Exercise prompt: Set down exactly the lines below, starting at the one that contains "17 (245, 2277)" and ending at the one that contains "[button] (226, 2414)", with both of those lines included and nothing else.
*** Data for this exercise ***
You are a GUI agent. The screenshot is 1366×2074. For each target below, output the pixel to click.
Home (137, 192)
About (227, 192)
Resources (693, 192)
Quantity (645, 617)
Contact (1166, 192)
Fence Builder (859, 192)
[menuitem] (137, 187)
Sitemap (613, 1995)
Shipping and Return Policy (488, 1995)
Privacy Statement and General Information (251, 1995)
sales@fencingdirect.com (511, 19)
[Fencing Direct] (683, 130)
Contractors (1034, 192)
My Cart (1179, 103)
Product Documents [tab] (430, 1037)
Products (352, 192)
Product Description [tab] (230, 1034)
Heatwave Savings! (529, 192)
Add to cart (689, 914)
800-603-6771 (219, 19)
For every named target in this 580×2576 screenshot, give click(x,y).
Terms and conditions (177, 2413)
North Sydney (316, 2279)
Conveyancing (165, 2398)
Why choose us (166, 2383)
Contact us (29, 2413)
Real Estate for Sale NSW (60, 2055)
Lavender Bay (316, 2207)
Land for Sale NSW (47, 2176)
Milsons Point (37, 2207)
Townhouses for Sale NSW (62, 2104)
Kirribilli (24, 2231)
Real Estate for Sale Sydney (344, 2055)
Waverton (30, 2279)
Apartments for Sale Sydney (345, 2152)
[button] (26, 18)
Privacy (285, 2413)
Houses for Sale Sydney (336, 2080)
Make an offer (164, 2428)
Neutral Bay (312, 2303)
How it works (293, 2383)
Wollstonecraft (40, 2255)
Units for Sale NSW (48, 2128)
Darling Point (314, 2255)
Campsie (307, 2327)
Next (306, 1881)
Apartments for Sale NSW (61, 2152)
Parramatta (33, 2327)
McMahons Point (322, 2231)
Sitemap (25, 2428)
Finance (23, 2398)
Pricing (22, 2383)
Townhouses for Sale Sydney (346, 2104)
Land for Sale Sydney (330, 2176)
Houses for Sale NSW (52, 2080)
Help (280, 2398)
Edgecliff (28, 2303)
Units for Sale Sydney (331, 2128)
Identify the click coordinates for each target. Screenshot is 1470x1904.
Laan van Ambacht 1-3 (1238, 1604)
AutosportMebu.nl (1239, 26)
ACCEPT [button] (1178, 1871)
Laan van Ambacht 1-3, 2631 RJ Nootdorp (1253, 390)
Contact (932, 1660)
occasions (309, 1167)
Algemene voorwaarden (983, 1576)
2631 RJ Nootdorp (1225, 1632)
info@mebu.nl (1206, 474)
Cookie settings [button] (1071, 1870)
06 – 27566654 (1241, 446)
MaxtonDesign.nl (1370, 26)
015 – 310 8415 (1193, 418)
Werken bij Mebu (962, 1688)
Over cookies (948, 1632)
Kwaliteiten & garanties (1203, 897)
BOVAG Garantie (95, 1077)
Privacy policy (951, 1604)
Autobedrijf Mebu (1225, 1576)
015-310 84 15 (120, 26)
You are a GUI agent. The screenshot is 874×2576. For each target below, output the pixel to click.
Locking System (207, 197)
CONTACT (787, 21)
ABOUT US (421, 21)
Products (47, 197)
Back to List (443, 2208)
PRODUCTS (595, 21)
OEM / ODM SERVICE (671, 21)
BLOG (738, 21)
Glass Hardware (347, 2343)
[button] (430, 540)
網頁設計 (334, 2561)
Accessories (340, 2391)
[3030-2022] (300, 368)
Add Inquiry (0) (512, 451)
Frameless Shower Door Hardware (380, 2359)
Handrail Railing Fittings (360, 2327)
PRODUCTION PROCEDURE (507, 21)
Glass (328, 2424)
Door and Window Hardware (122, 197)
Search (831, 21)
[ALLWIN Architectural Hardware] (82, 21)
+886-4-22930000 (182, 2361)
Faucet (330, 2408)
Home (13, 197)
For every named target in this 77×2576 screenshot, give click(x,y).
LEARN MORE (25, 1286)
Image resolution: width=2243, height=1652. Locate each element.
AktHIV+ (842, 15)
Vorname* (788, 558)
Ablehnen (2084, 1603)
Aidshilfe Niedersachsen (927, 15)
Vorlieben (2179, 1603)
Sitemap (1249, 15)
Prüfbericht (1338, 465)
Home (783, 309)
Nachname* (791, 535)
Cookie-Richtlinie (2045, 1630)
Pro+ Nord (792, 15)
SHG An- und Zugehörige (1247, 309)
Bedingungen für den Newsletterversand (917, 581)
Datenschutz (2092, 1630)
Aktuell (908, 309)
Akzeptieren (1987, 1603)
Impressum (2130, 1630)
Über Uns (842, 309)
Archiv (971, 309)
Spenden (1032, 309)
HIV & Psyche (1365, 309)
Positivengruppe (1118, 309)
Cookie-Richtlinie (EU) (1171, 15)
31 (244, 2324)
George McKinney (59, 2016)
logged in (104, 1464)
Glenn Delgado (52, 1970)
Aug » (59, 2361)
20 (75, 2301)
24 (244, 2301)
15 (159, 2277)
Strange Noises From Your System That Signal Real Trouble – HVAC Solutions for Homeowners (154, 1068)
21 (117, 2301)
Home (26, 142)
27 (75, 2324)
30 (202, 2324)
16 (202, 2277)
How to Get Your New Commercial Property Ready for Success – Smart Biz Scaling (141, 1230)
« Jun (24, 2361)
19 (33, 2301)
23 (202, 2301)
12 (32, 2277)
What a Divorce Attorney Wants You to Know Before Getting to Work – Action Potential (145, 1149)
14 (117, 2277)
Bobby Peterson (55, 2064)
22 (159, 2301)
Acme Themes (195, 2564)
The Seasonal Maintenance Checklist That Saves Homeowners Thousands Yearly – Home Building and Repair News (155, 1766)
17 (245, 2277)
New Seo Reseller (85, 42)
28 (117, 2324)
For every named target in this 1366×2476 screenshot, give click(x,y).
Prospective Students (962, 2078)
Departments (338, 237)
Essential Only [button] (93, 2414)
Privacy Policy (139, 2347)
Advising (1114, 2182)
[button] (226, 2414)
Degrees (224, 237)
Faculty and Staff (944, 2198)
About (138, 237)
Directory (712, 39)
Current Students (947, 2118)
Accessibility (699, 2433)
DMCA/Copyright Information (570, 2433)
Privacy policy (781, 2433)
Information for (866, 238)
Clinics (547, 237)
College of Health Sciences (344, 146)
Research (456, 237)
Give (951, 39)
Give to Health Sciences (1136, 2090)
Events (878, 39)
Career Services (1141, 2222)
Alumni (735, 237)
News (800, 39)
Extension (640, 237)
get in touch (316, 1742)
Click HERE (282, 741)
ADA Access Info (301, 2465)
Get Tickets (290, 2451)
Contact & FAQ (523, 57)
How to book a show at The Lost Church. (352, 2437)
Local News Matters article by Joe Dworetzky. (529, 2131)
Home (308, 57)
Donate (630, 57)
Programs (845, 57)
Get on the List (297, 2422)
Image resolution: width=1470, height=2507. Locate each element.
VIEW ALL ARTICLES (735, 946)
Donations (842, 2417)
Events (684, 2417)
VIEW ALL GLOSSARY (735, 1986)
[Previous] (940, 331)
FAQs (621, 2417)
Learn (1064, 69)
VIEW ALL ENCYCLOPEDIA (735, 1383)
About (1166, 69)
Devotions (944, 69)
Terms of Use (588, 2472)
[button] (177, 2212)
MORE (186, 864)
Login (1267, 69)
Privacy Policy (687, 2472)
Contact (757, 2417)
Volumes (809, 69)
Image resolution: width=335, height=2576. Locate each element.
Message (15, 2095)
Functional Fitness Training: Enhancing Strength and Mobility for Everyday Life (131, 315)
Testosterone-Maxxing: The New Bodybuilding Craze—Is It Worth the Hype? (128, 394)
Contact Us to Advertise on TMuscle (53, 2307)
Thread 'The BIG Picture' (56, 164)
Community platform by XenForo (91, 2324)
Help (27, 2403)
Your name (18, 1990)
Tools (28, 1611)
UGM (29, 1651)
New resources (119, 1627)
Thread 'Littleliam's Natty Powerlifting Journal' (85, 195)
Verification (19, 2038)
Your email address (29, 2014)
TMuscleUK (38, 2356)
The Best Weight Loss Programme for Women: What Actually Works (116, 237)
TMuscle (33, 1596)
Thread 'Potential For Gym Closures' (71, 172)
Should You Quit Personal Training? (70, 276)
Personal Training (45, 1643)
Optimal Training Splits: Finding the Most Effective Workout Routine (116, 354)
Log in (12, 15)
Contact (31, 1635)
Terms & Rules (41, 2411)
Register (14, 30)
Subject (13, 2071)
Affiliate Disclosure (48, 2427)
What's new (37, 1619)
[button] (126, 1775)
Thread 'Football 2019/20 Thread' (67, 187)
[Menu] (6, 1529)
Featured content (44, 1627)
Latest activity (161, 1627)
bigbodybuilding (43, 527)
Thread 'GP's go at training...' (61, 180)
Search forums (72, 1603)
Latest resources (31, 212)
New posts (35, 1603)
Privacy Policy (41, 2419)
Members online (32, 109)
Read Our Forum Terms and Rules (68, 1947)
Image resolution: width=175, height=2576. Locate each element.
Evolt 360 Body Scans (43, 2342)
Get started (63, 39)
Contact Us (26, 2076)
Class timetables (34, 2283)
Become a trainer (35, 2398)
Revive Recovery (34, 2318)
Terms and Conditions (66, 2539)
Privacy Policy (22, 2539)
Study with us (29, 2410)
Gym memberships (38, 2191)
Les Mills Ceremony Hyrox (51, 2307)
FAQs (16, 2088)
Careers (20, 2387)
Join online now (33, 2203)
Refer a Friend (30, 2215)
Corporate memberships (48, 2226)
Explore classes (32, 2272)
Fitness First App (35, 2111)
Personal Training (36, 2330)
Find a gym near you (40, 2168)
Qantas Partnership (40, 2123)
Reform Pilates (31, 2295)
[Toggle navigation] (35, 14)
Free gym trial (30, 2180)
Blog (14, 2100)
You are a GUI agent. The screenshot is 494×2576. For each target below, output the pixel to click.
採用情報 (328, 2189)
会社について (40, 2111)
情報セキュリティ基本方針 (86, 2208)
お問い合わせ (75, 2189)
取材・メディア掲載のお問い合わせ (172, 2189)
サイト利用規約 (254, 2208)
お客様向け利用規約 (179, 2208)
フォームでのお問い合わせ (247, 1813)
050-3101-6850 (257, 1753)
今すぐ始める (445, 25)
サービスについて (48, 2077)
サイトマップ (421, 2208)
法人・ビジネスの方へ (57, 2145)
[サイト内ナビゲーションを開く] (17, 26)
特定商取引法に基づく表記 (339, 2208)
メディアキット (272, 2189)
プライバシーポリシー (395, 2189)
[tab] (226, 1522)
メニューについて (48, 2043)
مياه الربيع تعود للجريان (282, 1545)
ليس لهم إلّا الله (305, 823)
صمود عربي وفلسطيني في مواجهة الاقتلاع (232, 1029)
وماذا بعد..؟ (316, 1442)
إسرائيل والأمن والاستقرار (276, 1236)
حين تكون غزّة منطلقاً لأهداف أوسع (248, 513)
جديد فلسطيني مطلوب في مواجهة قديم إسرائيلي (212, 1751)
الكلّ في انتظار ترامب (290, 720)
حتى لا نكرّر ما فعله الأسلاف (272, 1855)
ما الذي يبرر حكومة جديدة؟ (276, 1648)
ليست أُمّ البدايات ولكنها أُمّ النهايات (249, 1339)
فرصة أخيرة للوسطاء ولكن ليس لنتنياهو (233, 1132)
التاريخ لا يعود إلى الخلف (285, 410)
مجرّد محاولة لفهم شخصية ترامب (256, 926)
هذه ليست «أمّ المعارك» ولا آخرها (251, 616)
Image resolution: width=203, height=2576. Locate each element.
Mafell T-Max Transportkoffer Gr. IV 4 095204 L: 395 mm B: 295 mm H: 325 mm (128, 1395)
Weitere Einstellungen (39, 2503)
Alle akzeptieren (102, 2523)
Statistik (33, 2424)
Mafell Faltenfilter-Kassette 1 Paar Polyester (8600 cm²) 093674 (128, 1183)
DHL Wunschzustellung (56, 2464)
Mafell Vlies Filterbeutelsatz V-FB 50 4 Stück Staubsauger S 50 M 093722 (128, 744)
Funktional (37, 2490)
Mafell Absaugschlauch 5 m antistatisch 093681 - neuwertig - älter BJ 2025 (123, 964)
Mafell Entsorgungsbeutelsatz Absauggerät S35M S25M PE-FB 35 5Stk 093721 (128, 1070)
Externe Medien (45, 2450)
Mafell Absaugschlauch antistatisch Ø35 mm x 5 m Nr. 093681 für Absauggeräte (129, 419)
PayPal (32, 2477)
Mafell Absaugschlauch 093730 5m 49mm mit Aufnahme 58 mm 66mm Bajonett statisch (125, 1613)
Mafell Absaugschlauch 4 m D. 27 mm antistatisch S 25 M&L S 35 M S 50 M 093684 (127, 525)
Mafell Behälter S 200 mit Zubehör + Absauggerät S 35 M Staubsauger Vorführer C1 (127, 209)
***
Answer for the task:
17 (245, 2277)
New Seo Reseller (85, 42)
28 (117, 2324)
For every named target in this 1366×2476 screenshot, give click(x,y).
Prospective Students (962, 2078)
Departments (338, 237)
Essential Only [button] (93, 2414)
Privacy Policy (139, 2347)
Advising (1114, 2182)
[button] (226, 2414)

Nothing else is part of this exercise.